| EXERCISE |
Skip the pictures. Transcribe the rest of the data below without changing a word.

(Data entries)
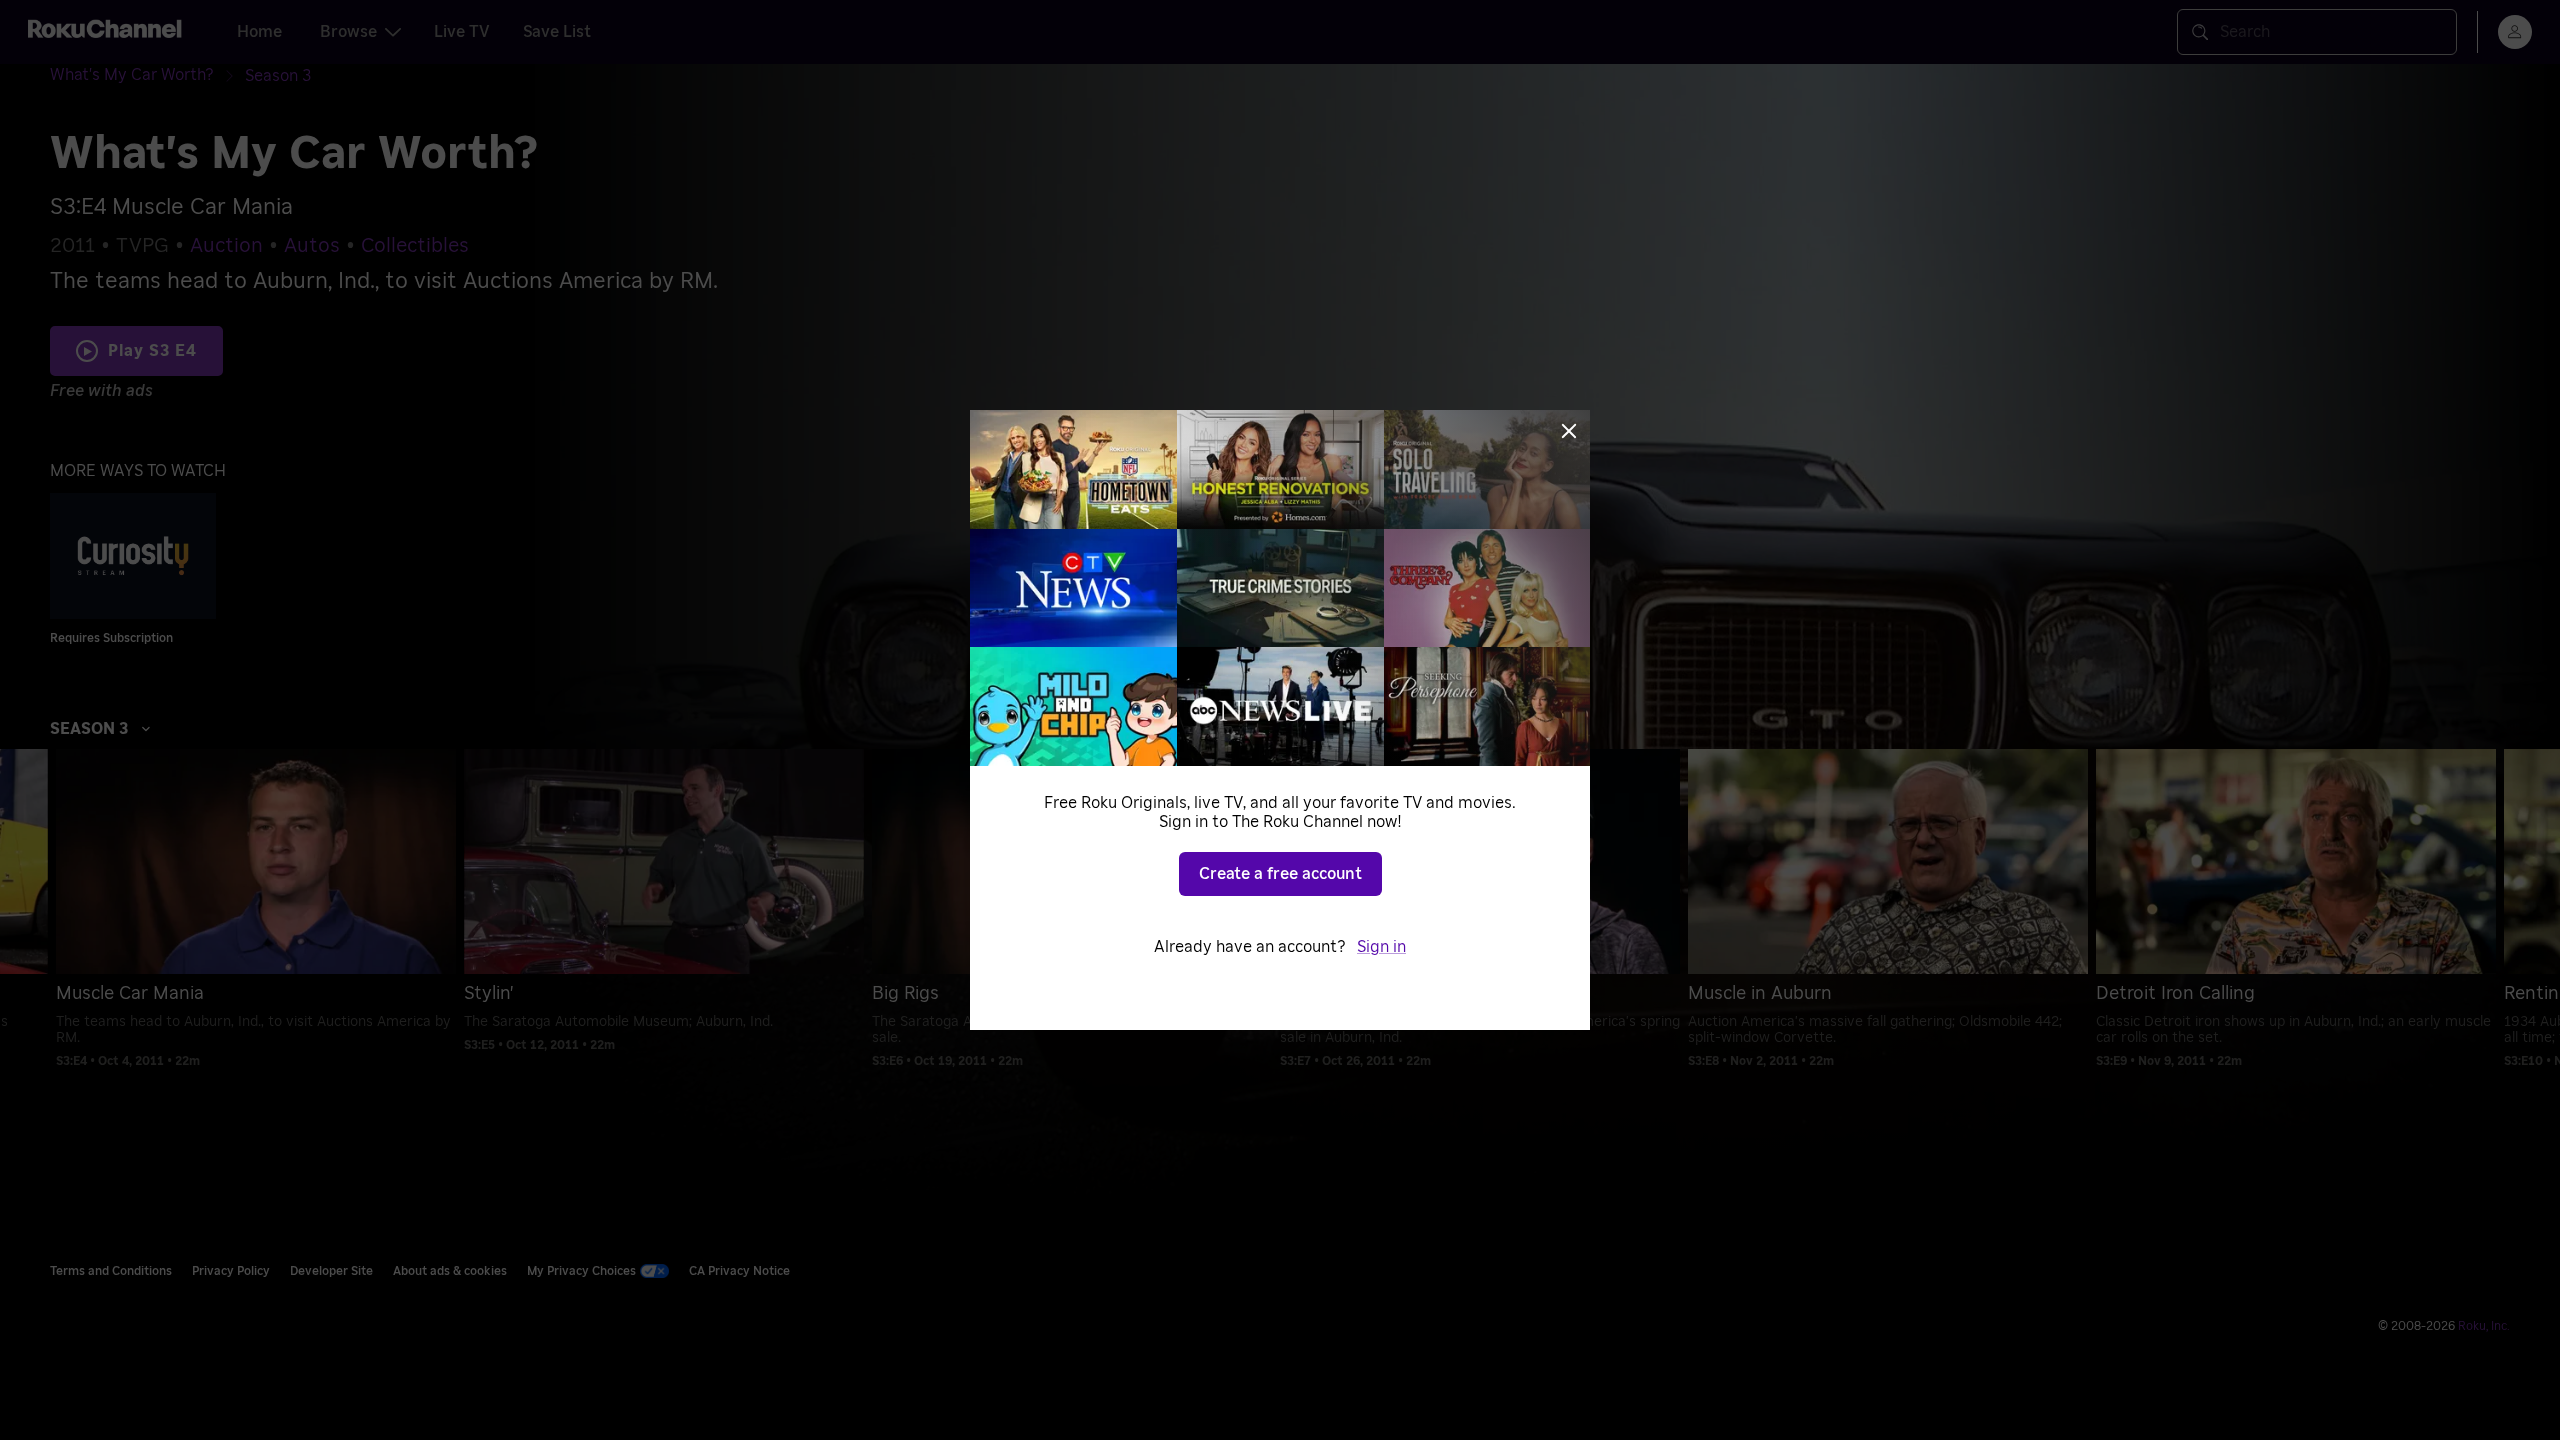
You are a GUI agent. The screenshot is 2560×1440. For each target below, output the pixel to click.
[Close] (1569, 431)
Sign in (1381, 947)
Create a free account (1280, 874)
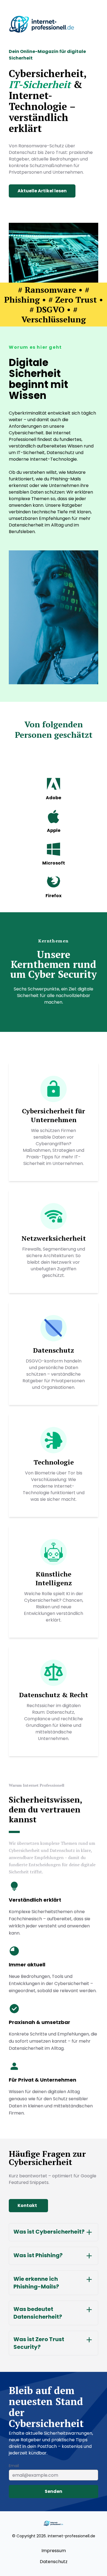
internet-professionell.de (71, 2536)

| ANSWER SECTION |
You are a GUI agent. The screenshot is 2560×1440. For each target below, output the pixel to click.
[Close] (1569, 431)
Sign in (1381, 947)
Create a free account (1280, 874)
internet-professionell.de (71, 2536)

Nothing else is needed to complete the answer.